Actions to take -
[A] Please retype the Perth-hir House passage between "Perth-hir House, Rockfield, Monmouthshire, Wales, was" and "a scheduled monument.", inclusive.
[B] In the listing, change "Rating filter" to "Price filter" between the lines holding "Open the Patreon toolbar icon" and "click(901, 176)", inclusive, and return only those lines with everything else left as it is.

Source passage -
================

Perth-hir House, Rockfield, Monmouthshire, Wales, was a major residence of the Herbert family. It stood at a bend of the River Monnow, to the north-west of the village. At its height in the 16th century, the mansion, entered by two drawbridges over a moat, comprised a great hall and a number of secondary structures. Subsequently in the ownership of the Powells, and then the Lorimers, the house became a centre of Catholic recusancy following the English Reformation. By the 19th century, the house had declined to the status of a farmhouse and it was largely demolished in around 1830. Its ruins, and the site which contains considerable remnants of a Tudor garden, are a scheduled monument.

==History==
The Herbert family is an Anglo-Welsh noble family that rose to prominence under William Herbert, the son of William ap Thomas, the builder of Raglan Castle. (Note: John Newman, in his Gwent/Monmouthshire volume of the Pevsner Buildings of Wales, records the many monuments to the family in the medieval Herbert Chapel at the Priory Church of St Mary in Abergavenny.) The family traditionally claimed descent from the Jenkins of Wern-ddu, a farmhouse in the north of the county. The American journalist and diplomat Wirt Sikes, United States consul at Cardiff in the 1870s and 1880s, recorded an encounter between Wern-ddu's last hereditary owner, Roger ap Probert, and a stranger, in his Rambles and Studies in Old South Wales, published in 1881. Questioned as to the history of the house, Probert replied; "Werndu (is) a very ancient house. Out of it came the Earls of Pembroke, the Lords Herbert of Cherbury, the Herberts of Coldbrook, the Joneses of Treowen and Llanarth and all the Powells; also, by the female line, came the Dukes of Beaufort". Sir Joseph Bradney, in his multi-volume work on the county, A History of Monmouthshire from the Coming of the Normans into Wales down to the Present Time, suggests that Perth-hir was bought from the de Clares in the 14th century by Thomas ap Thomas, fourth son of Gwilym ap Jenkin. (Note: These historic pedigrees should be treated with scepticism; Sir Cyril Fox and Lord Raglan, in the first of their three-volume study Monmouthshire Houses, wrote of the pedigrees of the Monmouthshire families; "Sir Joseph Bradney gives a large number (which) trace their ancestry to Welsh kings or Norman lords but are, like those of their English contemporaries, mostly fictitious".)

Following the English Reformation, Monmouthshire, particularly the northern part of the county, was an area noted for recusancy. Its relative remoteness, and the patronage of a number of powerful Catholic families, led by the Marquesses of Worcester (later Dukes of Beaufort) of Raglan Castle, enabled Catholic priests to operate with a degree of safety. The later owners of Perth-hir, the Powells and the Lorimers, were strongly Catholic in their sympathies. Their home became a refuge for Catholic priests and services were held in a small chapel, dedicated to St Catherine, which existed until the mid-18th century. The most notable priest in residence was Matthew Pritchard (or Prichard) (1669-1750), Catholic bishop and Vicar Apostolic of the Western District for much of the first half of the 18th century. The local church at Rockfield, St Cenedlon's became a place of burial, in contravention of the prevailing ecclesiastical laws, and a number of priests were laid to rest in the churchyard, while Pritchard is interred within the church itself. (Note: John Morgan-Guy, in his essay, Religion and Belief, 1660-1780, in the third volume of the Gwent County History, notes that the grave has a memorial stone inscribed with "R.I.P (Requiescat in pace), "an explicit prayer for the repose of his soul".)

================

Data provided -
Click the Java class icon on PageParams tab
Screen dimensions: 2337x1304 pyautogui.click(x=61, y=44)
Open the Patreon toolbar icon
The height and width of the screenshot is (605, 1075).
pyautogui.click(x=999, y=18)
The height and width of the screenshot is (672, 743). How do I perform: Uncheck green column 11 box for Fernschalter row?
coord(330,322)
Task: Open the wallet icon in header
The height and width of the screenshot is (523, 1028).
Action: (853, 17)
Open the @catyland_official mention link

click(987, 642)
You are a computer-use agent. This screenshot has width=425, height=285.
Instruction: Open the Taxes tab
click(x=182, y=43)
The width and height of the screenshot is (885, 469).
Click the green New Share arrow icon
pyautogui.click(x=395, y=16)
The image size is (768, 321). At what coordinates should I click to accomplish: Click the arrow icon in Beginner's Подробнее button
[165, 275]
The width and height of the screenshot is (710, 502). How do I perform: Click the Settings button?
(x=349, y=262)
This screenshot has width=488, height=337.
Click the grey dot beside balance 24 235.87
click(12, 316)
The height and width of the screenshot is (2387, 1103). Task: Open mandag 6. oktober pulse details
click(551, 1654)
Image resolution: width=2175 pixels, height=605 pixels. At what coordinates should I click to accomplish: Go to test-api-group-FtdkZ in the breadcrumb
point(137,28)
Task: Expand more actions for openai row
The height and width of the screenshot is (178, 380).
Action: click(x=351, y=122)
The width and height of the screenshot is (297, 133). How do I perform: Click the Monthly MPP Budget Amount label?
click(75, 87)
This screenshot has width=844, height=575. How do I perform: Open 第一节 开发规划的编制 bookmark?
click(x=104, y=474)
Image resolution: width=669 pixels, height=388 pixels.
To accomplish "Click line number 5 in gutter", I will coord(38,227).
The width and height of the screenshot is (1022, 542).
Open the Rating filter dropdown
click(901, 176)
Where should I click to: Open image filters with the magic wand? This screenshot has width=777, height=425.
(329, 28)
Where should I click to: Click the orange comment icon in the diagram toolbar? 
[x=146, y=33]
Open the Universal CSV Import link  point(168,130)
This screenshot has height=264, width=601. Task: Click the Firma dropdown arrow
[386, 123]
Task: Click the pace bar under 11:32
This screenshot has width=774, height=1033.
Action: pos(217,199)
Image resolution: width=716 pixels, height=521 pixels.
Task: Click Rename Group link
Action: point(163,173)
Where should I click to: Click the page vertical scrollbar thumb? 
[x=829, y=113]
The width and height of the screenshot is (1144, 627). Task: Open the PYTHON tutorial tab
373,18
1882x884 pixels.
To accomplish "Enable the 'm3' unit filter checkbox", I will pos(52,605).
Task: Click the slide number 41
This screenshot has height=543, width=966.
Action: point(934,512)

================

Answers by task -
[A]
Perth-hir House, Rockfield, Monmouthshire, Wales, was a major residence of the Herbert family. It stood at a bend of the River Monnow, to the north-west of the village. At its height in the 16th century, the mansion, entered by two drawbridges over a moat, comprised a great hall and a number of secondary structures. Subsequently in the ownership of the Powells, and then the Lorimers, the house became a centre of Catholic recusancy following the English Reformation. By the 19th century, the house had declined to the status of a farmhouse and it was largely demolished in around 1830. Its ruins, and the site which contains considerable remnants of a Tudor garden, are a scheduled monument.

[B]
Open the Patreon toolbar icon
The height and width of the screenshot is (605, 1075).
pyautogui.click(x=999, y=18)
The height and width of the screenshot is (672, 743). How do I perform: Uncheck green column 11 box for Fernschalter row?
coord(330,322)
Task: Open the wallet icon in header
The height and width of the screenshot is (523, 1028).
Action: (853, 17)
Open the @catyland_official mention link

click(987, 642)
You are a computer-use agent. This screenshot has width=425, height=285.
Instruction: Open the Taxes tab
click(x=182, y=43)
The width and height of the screenshot is (885, 469).
Click the green New Share arrow icon
pyautogui.click(x=395, y=16)
The image size is (768, 321). At what coordinates should I click to accomplish: Click the arrow icon in Beginner's Подробнее button
[165, 275]
The width and height of the screenshot is (710, 502). How do I perform: Click the Settings button?
(x=349, y=262)
This screenshot has width=488, height=337.
Click the grey dot beside balance 24 235.87
click(12, 316)
The height and width of the screenshot is (2387, 1103). Task: Open mandag 6. oktober pulse details
click(551, 1654)
Image resolution: width=2175 pixels, height=605 pixels. At what coordinates should I click to accomplish: Go to test-api-group-FtdkZ in the breadcrumb
point(137,28)
Task: Expand more actions for openai row
The height and width of the screenshot is (178, 380).
Action: click(x=351, y=122)
The width and height of the screenshot is (297, 133). How do I perform: Click the Monthly MPP Budget Amount label?
click(75, 87)
This screenshot has width=844, height=575. How do I perform: Open 第一节 开发规划的编制 bookmark?
click(x=104, y=474)
Image resolution: width=669 pixels, height=388 pixels.
To accomplish "Click line number 5 in gutter", I will coord(38,227).
The width and height of the screenshot is (1022, 542).
Open the Price filter dropdown
click(901, 176)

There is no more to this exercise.